"Com "Um Pouco de
História" vou mostrar a vocês, caros leitores, um pouco da
história do Rio Grande do Sul,
com ênfase na região Nordeste do Estado
(Serra Gaúcha), que foi colonizada por imigrantes vindos da Itália a
partir do ano de 1875, e que aqui se estabeleceram num local que era
chamado de "Campos dos Bugres" mas que, oficialmente, era os fundos da
Colônia Nova Palmira, depois Colônia Santa Tereza de Caxias, mais adiante
Caxias e, por fim, em 1945, Caxias do Sul.
Obrigado pela visita e
lembre-se que devido a esta página ser um Blog, a leitura é sempre feita
de baixo para cima! O texto está seguindo uma ordem! Comentários são a
alegria de quem escreve! Um forte abraço!"
Luiz Carlos Ponzi
A SEDE DANTE
Transferida de Nova Milano, a sede da Colônia ficou na Quinta Légua, onde a Diretoria de Terras e Colonização, sob o comando do Major Augusto de Miranda e de Hermínio D'Ávila instalou a barraca-escritório, o almoxarifado, o barracão e o cemitério. A esta sede da Colônia foi dado o nome de 'Sede Dante', não se sabendo ao certo o porquê do nome. Seguramente não seria uma homenagem ao poeta Dante Alighieri, pois que os imigrantes em sua maioria eram analfabetos e os da Diretoria de Terras por certo não iriam querer homenagear aquele poeta estrangeiro. Mais tarde, Caxias presta sua homenagem ao poeta planetário, e dá seu nome à principal praça da cidade. Bem mais adiante ainda, em razão dos desatinos de Adolfo e de Benito – os namorados de Eva e da Petrachi – a pena do poeta é retirada da praça e, em seu lugar é colocada a espada do guerreiro Duque de Caxias, de nome Luiz Alves de Lima e Silva, mas que em alguns registros vem nominado sem o Silva.
Os imigrantes, distribuídos em suas colônias iniciam o trabalho de derrubada da mata, para dar lugar às áreas de plantação e de habitação, enquanto na Sede Dante vão se instalando os funcionários da Coroa e alguns outros imigrantes que preferem a sede aos lotes de colônia, dedicando-se estes últimos ao comércio e às manufaturas. A Sede Dante, mesmo que em local bem acidentado, recebeu um traçado urbano em forma de tabuleiro de xadrez, não descuidando seus fundadores em reservar espaço destinado para as praças.
Até fins de 1875, Nova Milano ficou sendo a sede da Colônia, passando depois para a Quinta Légua, isso por iniciativa do Diretor de Terras Luiz Antônio Feijó Junior - um grande latifundiário - chamado 'o visionário' pois percebeu que Nova Milano ficava na extremidade sul das terras a serem colonizadas, e o melhor seria um local mais ao centro da região.

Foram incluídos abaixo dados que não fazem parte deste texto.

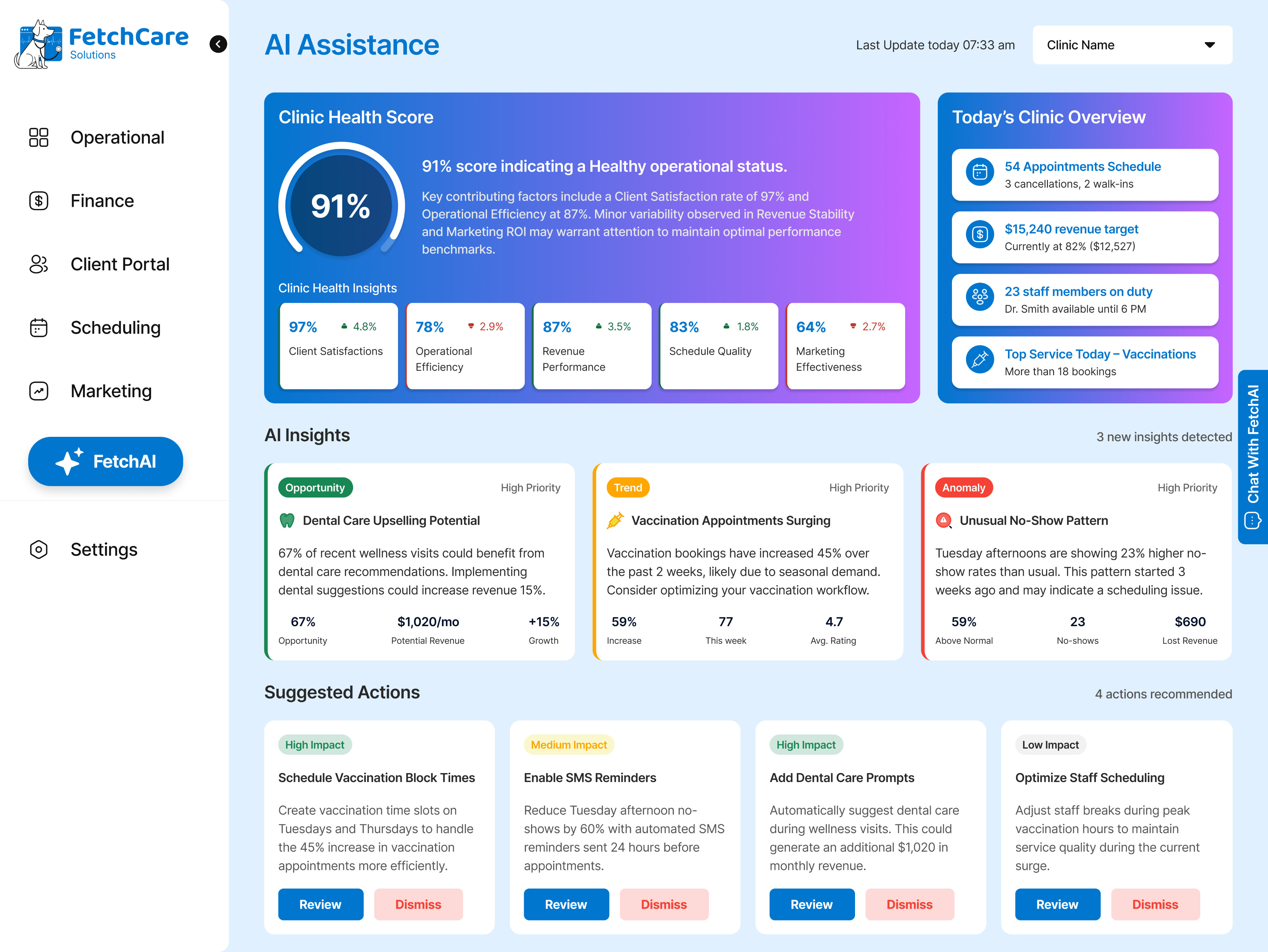This screenshot has width=1268, height=952.
Task: Click the Finance dollar icon
Action: (x=38, y=201)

Não fosse essa atitude de Feijó Junior, talvez Caxias do Sul não existisse onde hoje a encontramos. Nada acontece por acaso.
Em 11 de abril de 1877, por comunicação de João Dias de Castro, Vice-Presidente da Província, é que a região dos 'fundos de Nova Palmira' oficialmente recebe o nome de Colônia Caxias. Era a terceira colônia da serra povoada por imigrantes italianos. As outras duas eram Dona Isabel – homenagem à Princesa Isabel, filha de Pedro II - atual Bento Gonçalves - e Conde D'Eu – o francês marido de Isdabel - hoje Garibaldi. Não devemos nos esquecer que Dona Isabel era a Princesa, filha de Dom Pedro II - a que assinou a Lei da Abolição da Escravatura - e o Conde, era o francês, seu marido.
Silveira Martins - a quarta colônia - mais tarde é organizada na região de Santa Maria, no centro da Província., e seu nome é uma homenagem a Gaspar Silveira Martins que no final do período imperial fora Presidente (entenda-se governador) da Província (entenda-se, também, Estado), fundador do Partido Federalista e um dos chefes da Revolução Federalista de 1893, que ficou conhecida como “a revolução dos degolados”. Nessa guerra entre irmãos, os federalistas eram conhecidos por “maragatos”, e usavam um lenço vermelho no pescoço.